To create as much quayside as possible, the docks were designed in the form of two linked basins (East and West), both accessed via an entrance lock from the Thames.
Steam engines designed by James Watt and Matthew Boulton kept the water level in the basins about four feet above that of the tidal river.
[3] Because of their very restricted capacity and inability to cope with large modern ships, the St Katharine Docks were among the first to be closed in 1968, and were sold to the Greater London Council.
The site was leased to the developers Taylor Woodrow and most of the original warehouses around the western basin were demolished and replaced by modern commercial buildings in the early 1970s, beginning with the bulky Tower Hotel (designed by Renton Howard Wood Partnership; opened in September 1973)[5] on a site parallel to the river just to the east of Tower Bridge.

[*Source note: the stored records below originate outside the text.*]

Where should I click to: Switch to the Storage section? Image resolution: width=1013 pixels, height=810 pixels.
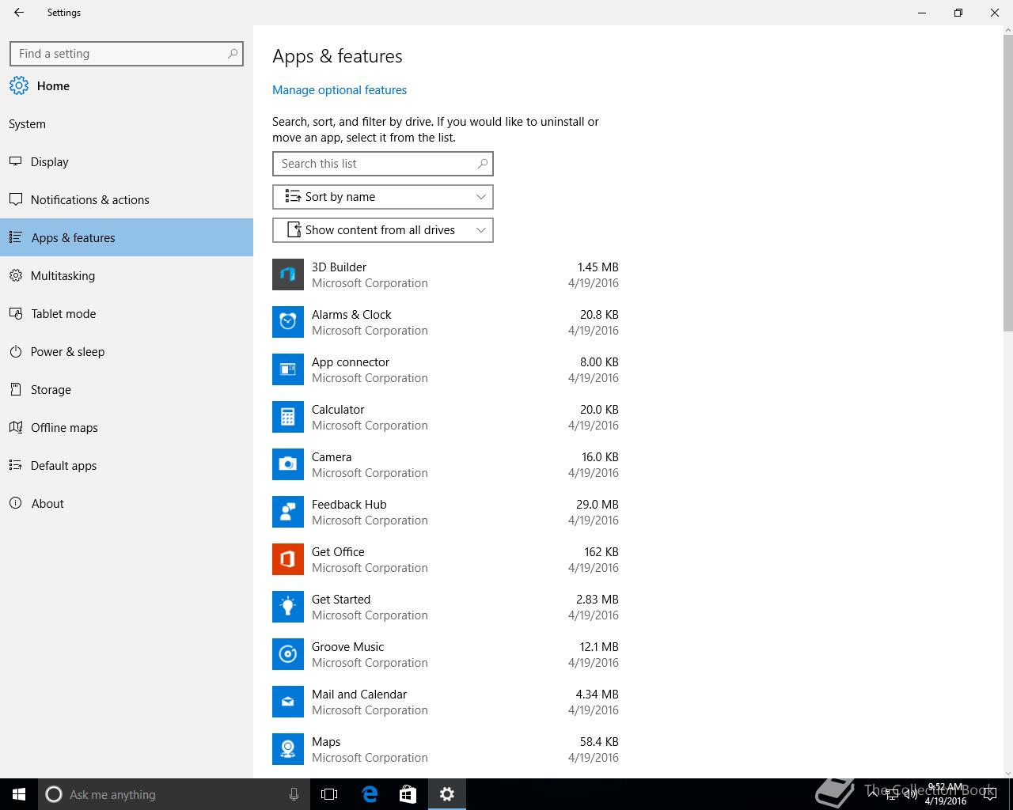click(51, 390)
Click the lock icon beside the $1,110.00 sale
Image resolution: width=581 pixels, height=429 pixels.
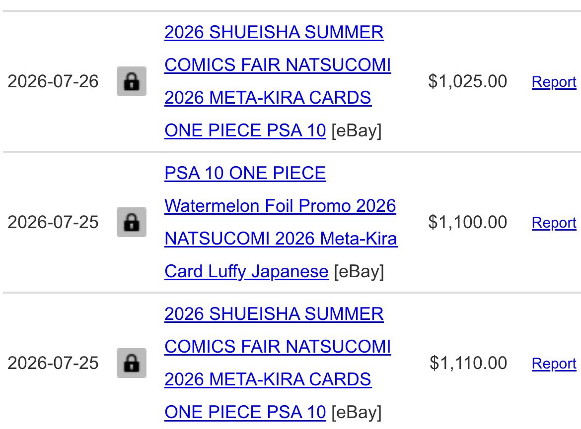132,363
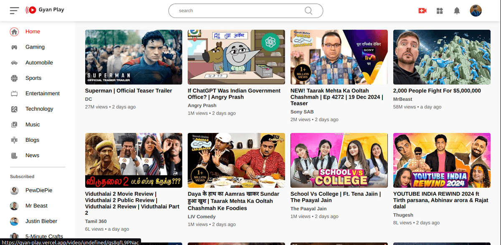Click the search magnifier icon
The height and width of the screenshot is (245, 501).
tap(308, 11)
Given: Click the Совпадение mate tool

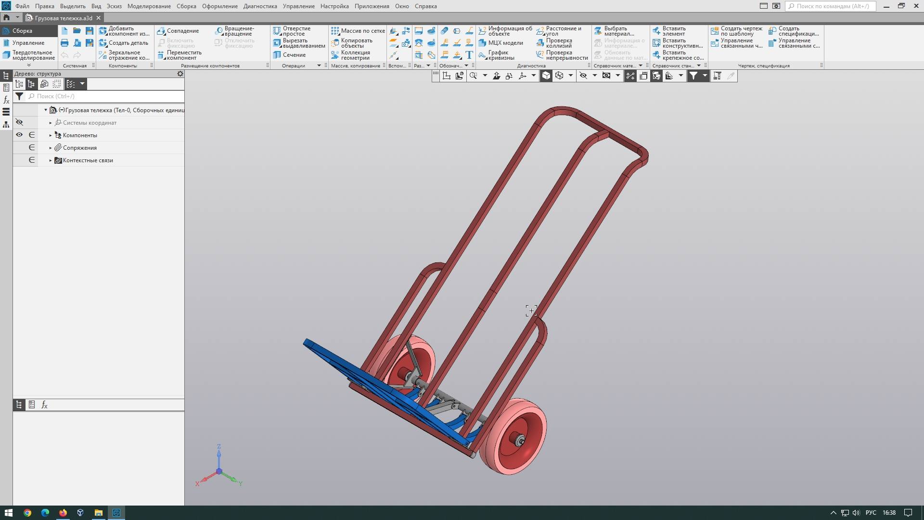Looking at the screenshot, I should coord(178,31).
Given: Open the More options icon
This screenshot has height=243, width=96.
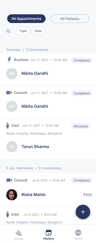Looking at the screenshot, I should point(78,233).
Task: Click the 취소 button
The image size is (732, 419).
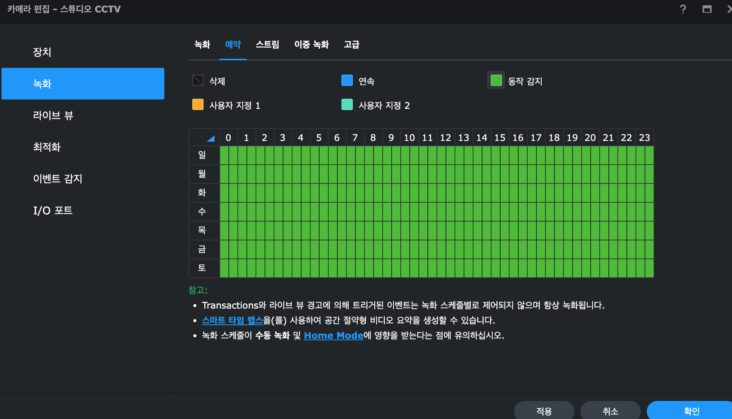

This was followed by the World Trade Centre Building and Commodity Quay (both designed by architects Watkins Gray International).
[4] In 1980, a plan was approved to open a St Katharine Docks Underground station on the proposed extension of the Jubilee line.
[6] An eastwards extension was eventually built as part of the Jubilee line, but took a different route south of the Thames.
[10] The area now features offices, public and private housing, a large hotel, shops and restaurants, a pub (The Dickens Inn, a former brewery dating back to the 18th century), a yachting marina and other recreational facilities.
The east dock is now dominated by the City Quay residential development, comprising more than 200 privately owned flats overlooking the marina.
[17] The nearby Tower Millennium Pier, located on the other side of Tower Bridge, now provides the main commuter river boat services to Canary Wharf and Greenwich in the east and the West End in the west, and a fast visitor service to the London Eye.